Dans leur quête de bien-être, les filles parcourent la capitale de fond en comble en vue de livrer les fruits tant prisés des Ouagalaises et Ouagalais et recevoir par là même le fruit de leur labeur.

Les garçons me faisaient des avances lorsque je me baladais pour vendre les oranges. D’autres par contre, après avoir consommé les oranges te diront de passer après récupérer ton dû. Et c’est fini, ils ne te rembourseront jamais ce qu’ils te doivent. C’est à cause de cela que j’ai arrêté de vendre les oranges". Ces propos ,disons ces aveux sont de Balkissa, une ancienne vendeuse d’orange. En effet, l’activité de vente d’oranges à laquelle s’adonnent "volontiers" bon nombre de jeunes filles de la capitale burkinabè , a aussi ses dessous , ses réalités, ses non-dits.

Pour avoir leur pitance quotidienne , elles sont obligées par la force des choses de s’accrocher, de braver les pièges à elles posés par les garçons pour "survivre". Pour ce faire, les moins"teigneuses" sont contraintes à l’abandon.

C’est le cas de Balkissa qui avoue avoir abandonné pour se reconvertir dans la vente des plats ."Je grille aussi du alôco et des ignames" confie la jeune fille le regard naïf. " C’est mieux ainsi que de se promener pour ne récolter que des miettes au final" a-t-elle laissé entendre. Et d’ajouter : " la vie de maintenant est dure. Comment allons-nous chercher l’argent ? les femmes achetant le moins les oranges, ce sont plutôt les hommes qui le font mais en majorité à crédit. L’activité est épuisante alors que le bénéfice financier est petit.

Autrement quand il y a le marché, je pouvais , pour une marchandise d’une valeur de 1000 F CFA, m’en tirer avec un bénéfice de 100%" , note Balkissa. Les autres et certainement la grande majorité, faute de mieux , veulent "tenir le coup" . Adjara O, 7 mois d’expérience dans le domaine n’entend pas lâcher du lest, même si elle soutient avoir été l’objet de menaces de la part de certains créanciers .

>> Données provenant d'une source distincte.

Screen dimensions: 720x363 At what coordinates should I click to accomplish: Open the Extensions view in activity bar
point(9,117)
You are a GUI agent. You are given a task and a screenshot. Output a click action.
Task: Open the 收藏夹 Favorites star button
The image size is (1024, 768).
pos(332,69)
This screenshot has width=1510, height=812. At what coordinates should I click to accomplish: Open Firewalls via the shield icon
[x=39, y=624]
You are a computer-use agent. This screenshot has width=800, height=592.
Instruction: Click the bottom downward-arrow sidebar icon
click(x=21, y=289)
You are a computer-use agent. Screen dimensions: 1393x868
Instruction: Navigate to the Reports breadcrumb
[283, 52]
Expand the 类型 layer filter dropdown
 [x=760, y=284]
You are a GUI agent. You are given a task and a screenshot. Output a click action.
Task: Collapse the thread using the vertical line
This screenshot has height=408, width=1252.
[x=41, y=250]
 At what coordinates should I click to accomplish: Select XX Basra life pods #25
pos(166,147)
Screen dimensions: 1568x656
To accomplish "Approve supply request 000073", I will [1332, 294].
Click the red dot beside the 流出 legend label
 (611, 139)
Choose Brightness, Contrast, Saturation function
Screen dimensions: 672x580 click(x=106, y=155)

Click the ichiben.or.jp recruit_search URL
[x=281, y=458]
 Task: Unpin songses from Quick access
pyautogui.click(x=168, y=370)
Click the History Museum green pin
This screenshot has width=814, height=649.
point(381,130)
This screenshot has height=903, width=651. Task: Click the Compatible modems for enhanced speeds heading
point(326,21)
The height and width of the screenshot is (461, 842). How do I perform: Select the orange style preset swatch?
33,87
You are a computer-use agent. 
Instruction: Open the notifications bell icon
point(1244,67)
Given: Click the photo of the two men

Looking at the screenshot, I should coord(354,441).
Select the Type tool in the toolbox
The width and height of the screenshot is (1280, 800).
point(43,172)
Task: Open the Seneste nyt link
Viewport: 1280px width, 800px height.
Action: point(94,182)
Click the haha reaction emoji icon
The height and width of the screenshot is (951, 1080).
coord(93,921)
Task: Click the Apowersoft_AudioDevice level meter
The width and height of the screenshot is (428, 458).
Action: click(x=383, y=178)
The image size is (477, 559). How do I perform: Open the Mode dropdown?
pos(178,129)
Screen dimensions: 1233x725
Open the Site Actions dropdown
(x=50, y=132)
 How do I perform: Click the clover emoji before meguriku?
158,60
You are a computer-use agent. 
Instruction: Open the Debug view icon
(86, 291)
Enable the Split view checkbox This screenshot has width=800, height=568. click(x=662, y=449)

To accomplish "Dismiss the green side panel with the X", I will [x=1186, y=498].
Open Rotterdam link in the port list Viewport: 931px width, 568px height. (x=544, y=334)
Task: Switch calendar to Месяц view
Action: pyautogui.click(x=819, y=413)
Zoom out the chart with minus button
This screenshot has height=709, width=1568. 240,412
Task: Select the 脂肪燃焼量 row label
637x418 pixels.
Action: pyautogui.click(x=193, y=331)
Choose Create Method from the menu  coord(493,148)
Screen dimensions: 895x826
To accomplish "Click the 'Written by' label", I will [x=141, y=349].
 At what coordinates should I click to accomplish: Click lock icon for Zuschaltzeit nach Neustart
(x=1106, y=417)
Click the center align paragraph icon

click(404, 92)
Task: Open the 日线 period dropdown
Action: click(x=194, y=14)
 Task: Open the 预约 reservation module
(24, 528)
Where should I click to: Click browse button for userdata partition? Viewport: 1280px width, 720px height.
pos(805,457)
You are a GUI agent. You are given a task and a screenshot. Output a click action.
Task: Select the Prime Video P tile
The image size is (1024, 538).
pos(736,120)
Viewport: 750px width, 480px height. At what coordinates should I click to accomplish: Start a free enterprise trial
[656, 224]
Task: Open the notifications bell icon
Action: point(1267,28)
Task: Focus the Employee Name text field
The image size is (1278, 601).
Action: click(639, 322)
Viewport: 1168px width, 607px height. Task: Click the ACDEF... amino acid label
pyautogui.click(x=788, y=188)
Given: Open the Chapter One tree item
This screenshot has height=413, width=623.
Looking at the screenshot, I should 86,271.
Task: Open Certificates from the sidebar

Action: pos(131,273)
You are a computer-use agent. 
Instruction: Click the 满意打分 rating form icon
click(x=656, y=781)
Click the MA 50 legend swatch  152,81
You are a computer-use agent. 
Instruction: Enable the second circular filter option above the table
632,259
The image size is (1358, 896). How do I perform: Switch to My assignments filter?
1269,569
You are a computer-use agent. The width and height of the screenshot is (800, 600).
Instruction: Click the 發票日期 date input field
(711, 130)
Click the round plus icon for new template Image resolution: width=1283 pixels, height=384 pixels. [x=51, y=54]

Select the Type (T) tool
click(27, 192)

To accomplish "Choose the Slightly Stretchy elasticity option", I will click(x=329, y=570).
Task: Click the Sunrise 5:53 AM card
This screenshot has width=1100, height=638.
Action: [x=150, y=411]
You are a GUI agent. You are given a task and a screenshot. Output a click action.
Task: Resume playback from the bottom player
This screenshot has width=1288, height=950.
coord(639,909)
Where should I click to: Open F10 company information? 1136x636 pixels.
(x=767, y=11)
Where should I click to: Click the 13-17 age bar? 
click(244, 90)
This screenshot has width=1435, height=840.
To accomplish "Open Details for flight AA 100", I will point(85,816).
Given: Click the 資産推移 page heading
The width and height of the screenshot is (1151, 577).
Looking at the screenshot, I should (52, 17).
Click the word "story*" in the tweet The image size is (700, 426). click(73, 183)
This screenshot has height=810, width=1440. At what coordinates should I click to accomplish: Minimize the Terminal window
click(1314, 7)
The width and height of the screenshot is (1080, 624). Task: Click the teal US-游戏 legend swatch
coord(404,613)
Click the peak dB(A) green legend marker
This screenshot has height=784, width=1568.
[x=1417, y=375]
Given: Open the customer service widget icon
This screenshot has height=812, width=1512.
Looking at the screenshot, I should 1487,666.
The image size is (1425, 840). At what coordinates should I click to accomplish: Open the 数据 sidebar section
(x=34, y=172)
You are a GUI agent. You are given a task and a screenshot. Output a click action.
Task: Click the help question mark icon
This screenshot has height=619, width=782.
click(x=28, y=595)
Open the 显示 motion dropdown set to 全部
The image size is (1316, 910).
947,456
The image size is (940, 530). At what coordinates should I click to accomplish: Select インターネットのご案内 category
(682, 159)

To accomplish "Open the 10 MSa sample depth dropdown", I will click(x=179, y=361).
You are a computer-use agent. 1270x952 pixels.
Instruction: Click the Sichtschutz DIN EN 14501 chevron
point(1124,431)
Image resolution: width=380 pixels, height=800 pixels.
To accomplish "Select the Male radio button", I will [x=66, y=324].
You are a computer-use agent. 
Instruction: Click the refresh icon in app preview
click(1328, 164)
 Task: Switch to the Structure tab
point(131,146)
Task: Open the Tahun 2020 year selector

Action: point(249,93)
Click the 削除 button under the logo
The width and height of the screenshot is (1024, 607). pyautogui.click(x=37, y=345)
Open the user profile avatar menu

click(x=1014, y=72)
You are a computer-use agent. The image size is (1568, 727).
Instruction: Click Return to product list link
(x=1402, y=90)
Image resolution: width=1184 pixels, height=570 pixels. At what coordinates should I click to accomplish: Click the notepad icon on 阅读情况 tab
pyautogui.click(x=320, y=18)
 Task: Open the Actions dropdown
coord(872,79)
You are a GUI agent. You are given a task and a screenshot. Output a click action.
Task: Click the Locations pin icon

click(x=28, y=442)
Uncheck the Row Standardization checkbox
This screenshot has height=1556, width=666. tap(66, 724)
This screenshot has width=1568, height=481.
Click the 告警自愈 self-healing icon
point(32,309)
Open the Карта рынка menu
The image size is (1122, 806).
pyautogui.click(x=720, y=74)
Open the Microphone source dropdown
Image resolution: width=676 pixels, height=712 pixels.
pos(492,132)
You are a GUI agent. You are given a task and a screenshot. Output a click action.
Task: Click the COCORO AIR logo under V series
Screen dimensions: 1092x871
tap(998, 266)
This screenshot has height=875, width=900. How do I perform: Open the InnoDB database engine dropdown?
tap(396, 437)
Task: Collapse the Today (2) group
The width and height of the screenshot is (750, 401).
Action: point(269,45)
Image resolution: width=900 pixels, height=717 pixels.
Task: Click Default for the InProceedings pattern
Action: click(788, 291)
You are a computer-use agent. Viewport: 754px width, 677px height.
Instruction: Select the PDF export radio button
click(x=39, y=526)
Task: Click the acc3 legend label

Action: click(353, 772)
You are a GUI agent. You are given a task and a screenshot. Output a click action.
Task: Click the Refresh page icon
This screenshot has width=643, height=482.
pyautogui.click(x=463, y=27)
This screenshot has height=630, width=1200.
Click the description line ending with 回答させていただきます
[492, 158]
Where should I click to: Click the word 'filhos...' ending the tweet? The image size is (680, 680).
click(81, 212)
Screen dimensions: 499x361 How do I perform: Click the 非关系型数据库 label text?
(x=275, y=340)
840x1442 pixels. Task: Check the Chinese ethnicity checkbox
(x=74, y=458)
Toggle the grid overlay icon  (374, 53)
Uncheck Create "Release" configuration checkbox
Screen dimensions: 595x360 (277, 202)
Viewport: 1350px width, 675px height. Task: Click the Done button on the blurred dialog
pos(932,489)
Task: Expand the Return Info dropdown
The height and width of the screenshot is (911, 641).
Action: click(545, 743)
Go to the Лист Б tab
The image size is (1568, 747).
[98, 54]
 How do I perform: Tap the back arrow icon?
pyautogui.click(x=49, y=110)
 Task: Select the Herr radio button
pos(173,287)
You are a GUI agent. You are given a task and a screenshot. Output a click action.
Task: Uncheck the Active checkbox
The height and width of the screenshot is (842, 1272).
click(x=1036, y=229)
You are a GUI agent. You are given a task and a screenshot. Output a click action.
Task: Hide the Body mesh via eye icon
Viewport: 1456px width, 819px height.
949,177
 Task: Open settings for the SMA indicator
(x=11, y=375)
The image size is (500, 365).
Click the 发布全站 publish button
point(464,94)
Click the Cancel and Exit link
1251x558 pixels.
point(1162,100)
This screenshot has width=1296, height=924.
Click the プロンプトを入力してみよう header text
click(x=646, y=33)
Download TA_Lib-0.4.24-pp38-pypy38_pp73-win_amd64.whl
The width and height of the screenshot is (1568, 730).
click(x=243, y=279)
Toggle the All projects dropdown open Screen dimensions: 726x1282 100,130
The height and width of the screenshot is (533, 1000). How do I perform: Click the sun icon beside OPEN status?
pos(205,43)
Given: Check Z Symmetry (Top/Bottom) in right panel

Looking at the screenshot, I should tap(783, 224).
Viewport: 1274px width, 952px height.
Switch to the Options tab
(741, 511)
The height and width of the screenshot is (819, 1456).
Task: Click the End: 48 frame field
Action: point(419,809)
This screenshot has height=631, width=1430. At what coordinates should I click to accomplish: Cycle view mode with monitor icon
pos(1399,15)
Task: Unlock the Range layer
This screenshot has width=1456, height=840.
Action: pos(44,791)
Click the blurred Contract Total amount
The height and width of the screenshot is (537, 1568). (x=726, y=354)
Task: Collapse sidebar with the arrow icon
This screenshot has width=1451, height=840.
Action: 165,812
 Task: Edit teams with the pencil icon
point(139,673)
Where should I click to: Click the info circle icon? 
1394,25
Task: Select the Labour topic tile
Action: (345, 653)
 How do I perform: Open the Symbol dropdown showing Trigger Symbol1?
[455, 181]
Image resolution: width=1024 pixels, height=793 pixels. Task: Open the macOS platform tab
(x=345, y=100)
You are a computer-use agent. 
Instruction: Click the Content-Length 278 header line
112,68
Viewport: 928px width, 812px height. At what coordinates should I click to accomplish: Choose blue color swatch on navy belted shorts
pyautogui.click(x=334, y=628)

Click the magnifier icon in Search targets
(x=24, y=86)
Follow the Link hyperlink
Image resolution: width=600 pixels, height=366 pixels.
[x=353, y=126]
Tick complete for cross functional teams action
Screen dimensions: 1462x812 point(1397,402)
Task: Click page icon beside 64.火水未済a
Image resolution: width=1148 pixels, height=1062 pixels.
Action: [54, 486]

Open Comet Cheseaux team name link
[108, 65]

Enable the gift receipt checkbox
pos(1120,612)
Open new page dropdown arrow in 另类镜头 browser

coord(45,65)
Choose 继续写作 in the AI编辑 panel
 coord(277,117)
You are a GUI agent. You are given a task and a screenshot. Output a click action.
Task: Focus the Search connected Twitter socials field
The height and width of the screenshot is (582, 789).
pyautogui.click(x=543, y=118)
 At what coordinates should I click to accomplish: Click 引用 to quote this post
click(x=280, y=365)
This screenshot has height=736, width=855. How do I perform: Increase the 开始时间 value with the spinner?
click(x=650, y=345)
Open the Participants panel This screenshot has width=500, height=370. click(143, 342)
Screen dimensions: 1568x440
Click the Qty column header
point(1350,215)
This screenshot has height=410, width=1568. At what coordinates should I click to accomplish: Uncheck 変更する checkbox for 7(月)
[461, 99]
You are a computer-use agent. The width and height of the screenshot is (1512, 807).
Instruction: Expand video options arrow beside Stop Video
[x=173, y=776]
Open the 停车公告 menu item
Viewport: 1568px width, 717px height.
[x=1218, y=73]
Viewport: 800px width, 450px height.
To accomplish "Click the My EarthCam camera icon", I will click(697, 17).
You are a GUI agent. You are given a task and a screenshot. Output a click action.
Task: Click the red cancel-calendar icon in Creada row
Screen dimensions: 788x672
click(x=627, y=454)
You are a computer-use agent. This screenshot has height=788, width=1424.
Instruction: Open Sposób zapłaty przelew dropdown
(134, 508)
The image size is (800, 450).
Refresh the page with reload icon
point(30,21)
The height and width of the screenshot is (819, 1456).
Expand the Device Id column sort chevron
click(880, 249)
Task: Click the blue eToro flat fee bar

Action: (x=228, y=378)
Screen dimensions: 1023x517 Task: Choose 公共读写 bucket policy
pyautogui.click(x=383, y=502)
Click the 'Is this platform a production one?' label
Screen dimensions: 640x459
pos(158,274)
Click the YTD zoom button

Qu’en est -il des avances ? La jeune fille les bras croisés sur sa poitrine, le plat d’orange sur la tête, reste muette comme une carpe. Après un moment d’hésitation elle finit par se décider et lâche enfin le morceau : "Certains clients nous appellent dans l’intention de nous faire la cour" , avoue-t-elle. Par ailleurs ,à propos des bénéfices de leur activité, les filles sont peu loquaces. Beaucoup d’entre elles préfèrent ne pas parler de chiffre.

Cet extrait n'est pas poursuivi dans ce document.